With Election Day three months behind us and new legislators settling in across the country, Republicans in many states are trying to push new laws that would require photo ID at the polls. The laws, they say, would prevent rampant voter fraud.
Seven states already have laws requiring photo ID at the polls. Another 19, including some of the states below, require some form of identification, but it doesn’t need to have a photo.
Critics say it such requirements impose undue hardships on those trying to vote, reminiscent of the literacy tests of yore that kept black voters from voting in the South.
Voter fraud does happen, of course. In Troy, N.Y., for example, two Democratic officials were indicted on Friday for allegedly forging absentee ballots in a primary for local office in September 2009. In Wisconsin, prosecutors charged 20 people today with voter fraud for a variety of apparently unrelated offenses, including felons who voted and a man who voted under his dead wife’s name to, according to the AP, fulfill her dying wish to vote for President Obama.
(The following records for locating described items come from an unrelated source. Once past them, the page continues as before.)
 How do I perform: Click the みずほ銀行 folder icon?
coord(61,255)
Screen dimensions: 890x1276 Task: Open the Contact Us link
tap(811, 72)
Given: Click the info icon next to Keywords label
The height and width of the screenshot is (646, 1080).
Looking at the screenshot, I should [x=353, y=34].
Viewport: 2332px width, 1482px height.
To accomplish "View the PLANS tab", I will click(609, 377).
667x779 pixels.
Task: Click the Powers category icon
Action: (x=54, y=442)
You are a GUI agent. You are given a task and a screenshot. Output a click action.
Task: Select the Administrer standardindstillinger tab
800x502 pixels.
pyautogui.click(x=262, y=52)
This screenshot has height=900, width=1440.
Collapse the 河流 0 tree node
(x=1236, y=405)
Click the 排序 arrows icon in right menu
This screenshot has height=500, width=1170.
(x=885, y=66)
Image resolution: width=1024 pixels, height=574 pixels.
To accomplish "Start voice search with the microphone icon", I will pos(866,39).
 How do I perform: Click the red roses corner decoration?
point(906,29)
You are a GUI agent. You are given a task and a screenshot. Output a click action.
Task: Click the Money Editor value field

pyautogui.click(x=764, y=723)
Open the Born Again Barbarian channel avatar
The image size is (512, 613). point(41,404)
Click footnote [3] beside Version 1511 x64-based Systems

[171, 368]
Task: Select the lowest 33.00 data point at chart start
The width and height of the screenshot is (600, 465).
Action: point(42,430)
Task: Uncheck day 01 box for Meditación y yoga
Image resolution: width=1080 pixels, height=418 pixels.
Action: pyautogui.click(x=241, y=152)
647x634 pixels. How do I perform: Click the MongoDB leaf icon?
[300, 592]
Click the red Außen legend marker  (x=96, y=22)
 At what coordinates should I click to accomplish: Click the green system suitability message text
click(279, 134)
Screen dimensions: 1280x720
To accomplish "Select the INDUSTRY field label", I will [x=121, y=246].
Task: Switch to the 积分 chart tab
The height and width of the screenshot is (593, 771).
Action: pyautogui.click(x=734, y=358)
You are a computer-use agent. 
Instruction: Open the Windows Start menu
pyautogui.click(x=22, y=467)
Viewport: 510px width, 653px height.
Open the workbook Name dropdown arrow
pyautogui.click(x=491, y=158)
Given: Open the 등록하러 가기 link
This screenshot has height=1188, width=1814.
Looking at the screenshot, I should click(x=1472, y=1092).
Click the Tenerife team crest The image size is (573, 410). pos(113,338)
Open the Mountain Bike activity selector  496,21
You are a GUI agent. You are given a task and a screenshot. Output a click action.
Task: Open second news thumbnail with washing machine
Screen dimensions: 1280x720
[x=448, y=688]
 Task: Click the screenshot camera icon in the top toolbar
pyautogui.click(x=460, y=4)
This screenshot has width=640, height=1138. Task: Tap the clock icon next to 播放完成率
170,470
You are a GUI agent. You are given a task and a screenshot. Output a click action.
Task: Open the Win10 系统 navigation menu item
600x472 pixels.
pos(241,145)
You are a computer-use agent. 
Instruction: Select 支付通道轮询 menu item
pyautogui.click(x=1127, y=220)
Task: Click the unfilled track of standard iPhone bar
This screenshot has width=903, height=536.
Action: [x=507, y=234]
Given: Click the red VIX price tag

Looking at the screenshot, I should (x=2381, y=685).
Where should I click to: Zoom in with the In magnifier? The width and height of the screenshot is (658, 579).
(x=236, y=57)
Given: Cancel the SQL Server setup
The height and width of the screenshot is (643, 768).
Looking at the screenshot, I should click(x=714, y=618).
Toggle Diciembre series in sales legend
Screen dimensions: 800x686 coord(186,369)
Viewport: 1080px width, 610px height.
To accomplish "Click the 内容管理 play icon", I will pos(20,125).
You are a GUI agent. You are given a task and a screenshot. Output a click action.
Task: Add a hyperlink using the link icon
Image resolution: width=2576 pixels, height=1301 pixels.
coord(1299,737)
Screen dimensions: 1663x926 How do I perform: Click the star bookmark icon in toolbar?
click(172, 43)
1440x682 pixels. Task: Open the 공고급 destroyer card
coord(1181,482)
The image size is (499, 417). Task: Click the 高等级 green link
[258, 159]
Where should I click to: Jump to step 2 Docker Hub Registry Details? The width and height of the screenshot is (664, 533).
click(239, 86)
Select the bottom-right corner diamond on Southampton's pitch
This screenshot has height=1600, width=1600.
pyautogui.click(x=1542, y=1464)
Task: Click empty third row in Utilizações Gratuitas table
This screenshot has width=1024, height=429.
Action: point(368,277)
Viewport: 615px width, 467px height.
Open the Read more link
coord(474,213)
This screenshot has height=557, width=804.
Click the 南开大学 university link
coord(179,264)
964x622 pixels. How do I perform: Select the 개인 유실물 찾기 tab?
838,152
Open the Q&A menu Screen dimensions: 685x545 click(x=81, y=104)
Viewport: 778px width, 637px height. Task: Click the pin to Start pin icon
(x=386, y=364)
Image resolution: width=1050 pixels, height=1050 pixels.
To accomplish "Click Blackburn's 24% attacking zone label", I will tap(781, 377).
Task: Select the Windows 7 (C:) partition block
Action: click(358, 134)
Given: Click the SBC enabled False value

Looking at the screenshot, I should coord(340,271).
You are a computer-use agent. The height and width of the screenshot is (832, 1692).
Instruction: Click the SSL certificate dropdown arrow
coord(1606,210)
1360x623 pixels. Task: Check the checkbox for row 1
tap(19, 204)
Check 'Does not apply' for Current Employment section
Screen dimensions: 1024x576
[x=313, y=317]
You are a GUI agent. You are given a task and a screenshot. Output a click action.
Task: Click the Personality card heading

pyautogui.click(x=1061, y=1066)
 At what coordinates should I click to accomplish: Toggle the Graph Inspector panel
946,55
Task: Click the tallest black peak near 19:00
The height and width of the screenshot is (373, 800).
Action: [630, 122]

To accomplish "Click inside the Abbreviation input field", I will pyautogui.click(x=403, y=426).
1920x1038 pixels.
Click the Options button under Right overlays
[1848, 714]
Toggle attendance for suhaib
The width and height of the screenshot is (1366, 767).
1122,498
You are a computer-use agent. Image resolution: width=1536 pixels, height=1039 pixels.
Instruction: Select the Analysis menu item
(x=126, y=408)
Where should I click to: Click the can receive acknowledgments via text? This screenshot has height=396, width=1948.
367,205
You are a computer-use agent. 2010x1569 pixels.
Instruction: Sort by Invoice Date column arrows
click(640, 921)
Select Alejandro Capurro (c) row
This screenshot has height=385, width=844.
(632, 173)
A myriad of other claims this past Election Day — that dead people were voting in Kansas; that Democrats were busing illegal immigrants into Arizona to vote; that Sen. Harry Reid was bribing students with pizza; that a Latino rights group was mailing in fraudulent voter registration forms in Yuma County — were proven false.
Here’s a rundown of some of the laws being debated around the country:
Texas
Gov. Rick Perry (R) declared a bill requiring voters to present photo identification at the polls to be “emergency legislation,” putting it on the fast track to passage. On Wednesday, the Texas state senate voted yes. It moves on to the House next, where, according to the Star Telegram, it is “virtually guaranteed” to pass.
Student IDs will not be accepted as photo ID; driver’s licenses, passports and concealed carry gun licenses will be. People 70 and older are exempted.
Because of past voting rights violations, mostly against blacks after Reconstruction, Texas is one of a handful of states that must get Justice Department approval for any changes in voter law.
Kansas
Kansas last year elected one of the more vocal anti-immigration politicians in the country to be their secretary of state. Kris Kobach, who helped write Arizona’s controversial immigration law and goes around the country pushing for similar legislation, considers part of his fight to be against illegal immigrants who would influence our elections. Kobach ran on a platform of stopping voter fraud, and his proposed legislation would require photo ID to vote, require proof of citizenship to register and upgrade double-voting from a misdemeanor to a felony.
Wisconsin
A Democratic state senator, in an effort to prove to his Republican colleagues that their proposed photo ID law isn’t needed, says he asked every county clerk in his nine-county district for all instances of voter fraud last year. He says they only turned up one: A 91-year-old woman who voted in person after she forgot that she had mailed in her ballot.
Minnesota
Minnesota Republicans also want to impose a photo ID law. They are also proposing a slew of other restrictions, including prohibiting health care workers from assisting disabled voters at the polls.
North Carolina
A new Republican majority in the state legislature there wants a photo ID law.
Their constituents are “looking to ensure the validity of their own vote,” said one Republican lawmaker. But to the president of the state NAACP, “What they’re talking about is a step backwards to the poll tax.”